State law requires court workers to maintain those files for several years, and court clerks have to wander into rooms with shelves stacked to the ceiling to retrieve files for attorneys or local citizens.
Countless tons of paper are consumed, and the filing system takes up space, costs money and isn't designed for easy public access.
All of those issues, in the 13th Circuit Court, at least, eventually will be a thing of the past. The court is more than halfway through a multi-year project designed to implement a paperless filing system.
When completed, almost all documents in the circuit — which covers Leelanau, Grand Traverse and Antrim counties — will be filed electronically.
"Ultimately, it's about making the components of the justice system more accessible to lawyers, litigants and the general public," said Circuit Judge Philip E. Rodgers.

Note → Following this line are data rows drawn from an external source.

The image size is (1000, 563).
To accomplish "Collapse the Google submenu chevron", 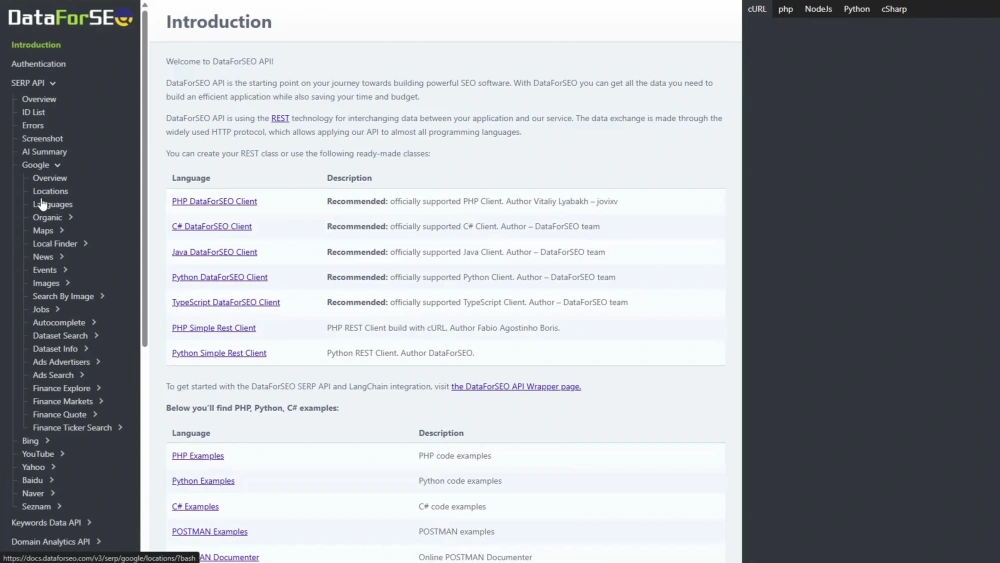I will [x=58, y=165].
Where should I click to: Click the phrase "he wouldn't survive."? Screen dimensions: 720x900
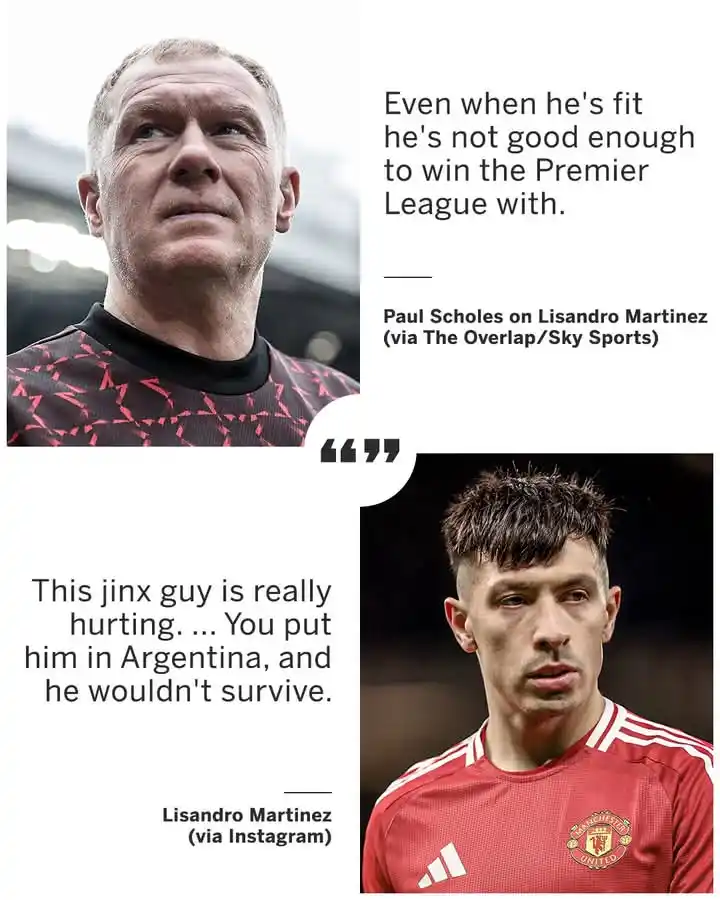pos(188,691)
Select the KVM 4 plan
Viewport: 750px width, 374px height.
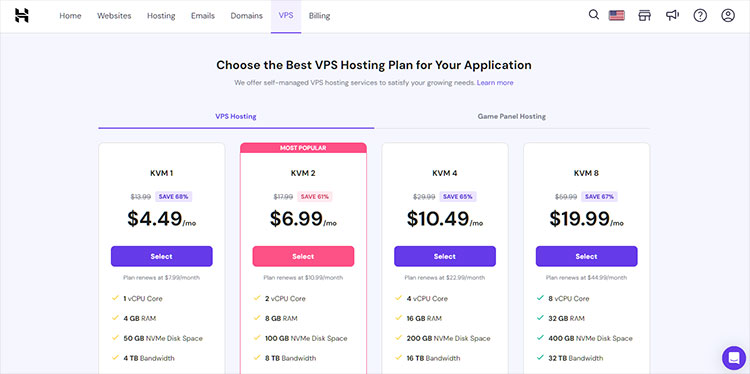pos(445,256)
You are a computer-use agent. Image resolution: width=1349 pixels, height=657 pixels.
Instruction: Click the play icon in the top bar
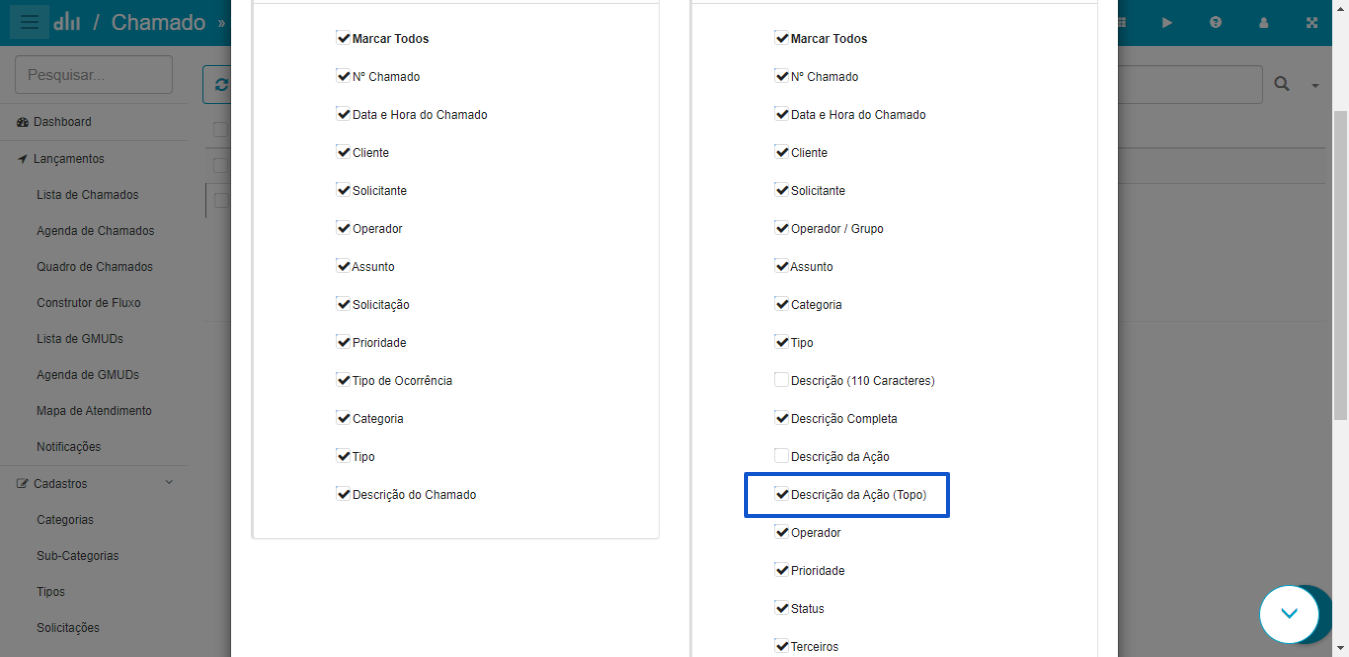click(1167, 22)
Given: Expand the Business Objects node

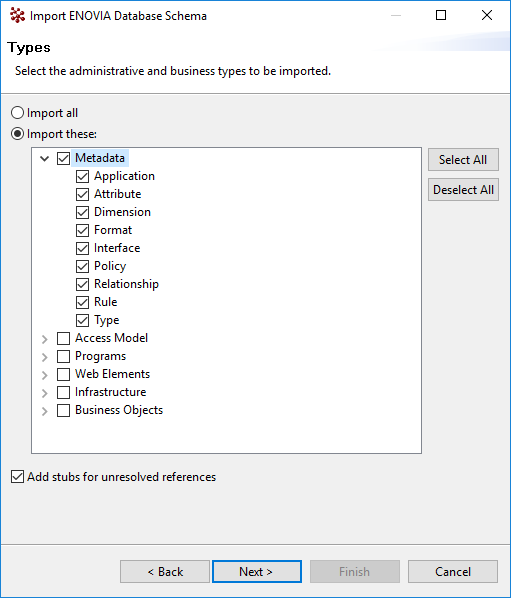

Installation of the paperless system began about a year ago, and Rodgers expects it to be fully implemented by the summer. The court will still maintain existing paper files for as long as the law requires, and a limited number of documents will continue to be filed in hard-copy form for various reasons.
People who represent themselves will still be allowed to file paper documents, for instance, as they might not be technologically inclined.
The electronic system has loads of benefits, court officials said. The court will send notices and other communications to attorneys by email, saving thousands of dollars in paper, ink and postage fees. The files will be indexed, making them easier to search. Each file will be digital, so more than one person can look at a file at the same time.
And transferring documents electronically is near instantaneous, so documents can be sent with ease and in short order from distances near or far.
A public access terminal in the Grand Traverse County courthouse allows visitors to view electronically-filed documents, and Rodgers said the goal is to eventually make the documents available over the Internet, as Federal court records are. Rodgers wants to get the system fully implemented and iron out the kinks before that happens.
Acme attorney Wilson Brott said the fees that come with the system aren't appealing — $8 for each group of electronically filed documents, a charge stacked on top of already existing filing fees — but the ease of electronic filing is a big benefit.
"All in all, I think it's more positive than negative," he said.
The electronic files are backed up by the county and the software provider, Rodgers said.